Margaret Thatcher copied this scheme 35 years after New Zealand introduced it, in the process gaining an unexpected benefit through creating an enlarged Tory-voting lower middle-class. This arguably evidenced the positive attitudinal change which arose through home ownership. Prior to last year's election I scoffed in this column at Labour's aspiration to bring out the vote in the likes of South Auckland, and so it proved. Throughout the Western world, low-income people have stopped voting. It's reasonable to conclude they feel elections and their implicit wider society concerns are irrelevant to them. Make them home owners and watch a change in outlook.

Coincidently, after I drafted this column I chatted to Bill English at a social function and told him about this idea. "Write it," he said "it will be interesting to see the reaction." He said the Government was exploring something along the same lines.

To critics who say tenants would be worse off through now having maintenance, insurance and rating costs, I would argue that fact has merit.
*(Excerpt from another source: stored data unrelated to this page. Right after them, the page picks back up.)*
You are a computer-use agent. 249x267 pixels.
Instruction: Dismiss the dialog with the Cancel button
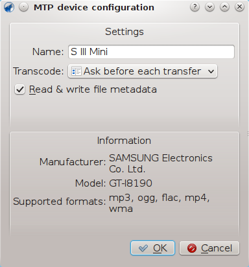pos(209,248)
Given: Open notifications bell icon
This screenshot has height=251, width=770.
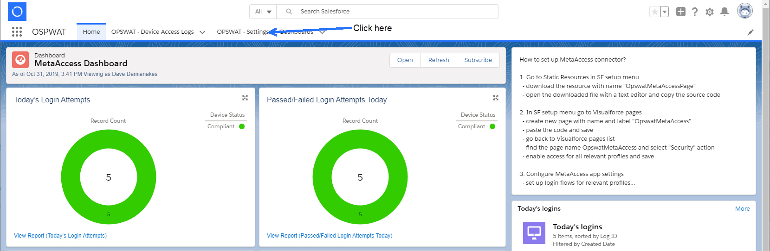Looking at the screenshot, I should pyautogui.click(x=724, y=12).
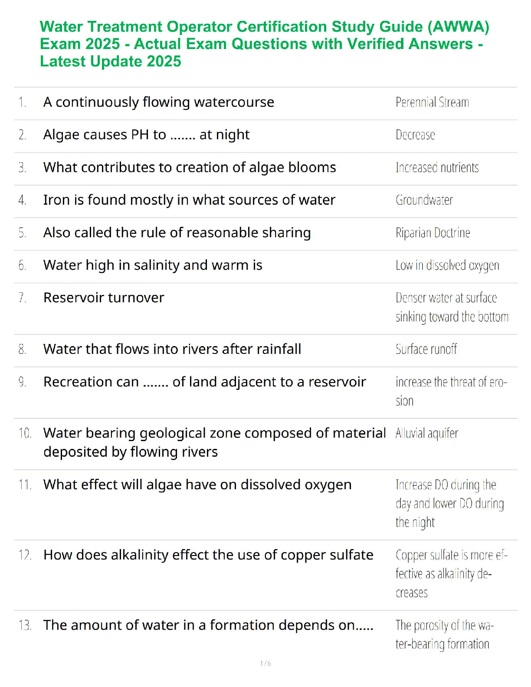Click the row number 10
531x687 pixels.
coord(25,433)
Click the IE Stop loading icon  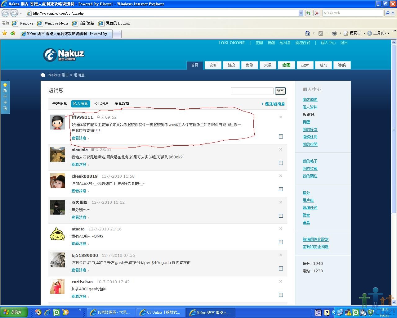pyautogui.click(x=316, y=13)
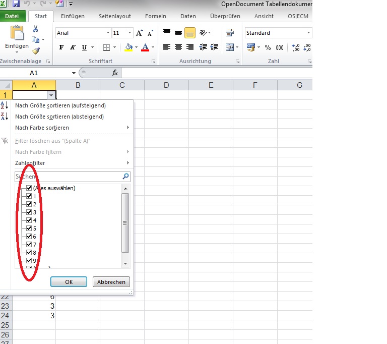Click the Format Painter brush icon
The height and width of the screenshot is (344, 387).
coord(36,51)
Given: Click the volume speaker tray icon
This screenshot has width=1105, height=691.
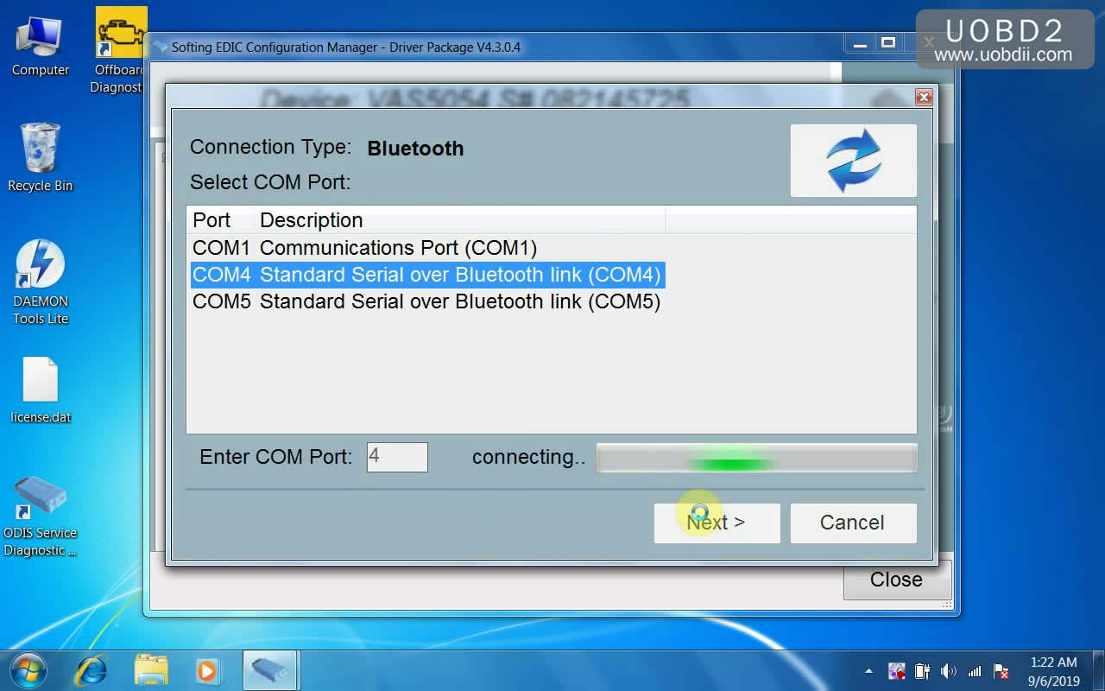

They'll cope as my parents' generation did, which brings to mind a childhood memory.

My father, a welder, worked long hours and we rarely saw him as he was gone by the time my siblings and I woke. There was a single exception. One day each year when we rose, Dad would be there, squeezed into the suit and tie he'd been married in. An air of tension hung over the household, this event being explained as "important business". Years later I asked my mother what this palaver was about and learned it was Dad cycling down to Lower Hutt city to pay the annual house insurance premium. He'd have been panicking for fear of rejection.

Regarding the Thatcher sell-off, a curious political consequence arose, attributable to rabid party politics, and it's again an issue leading up to the forthcoming British election. Specifically, Britain's Labour Party opposed the sale to tenants, arguing irrationally that it would decrease the total housing pool.

What of future dependent generations? Here's a possible solution. Recently, Bill English opened an Upper Hutt factory for Matrix Homes, which is knocking out easily transportable modular housing units, built in 12 days, offering over 100 variations. Prices range from $89,000 for one bedroom to $195,000 for four bedrooms with two bathrooms. These offer an ongoing solution for low-income housing. Subject to appropriate provisos, low-income families could be given ownership with an initial 100 per cent mortgage equating to the standard state house rent, but incorporating some principal reductions.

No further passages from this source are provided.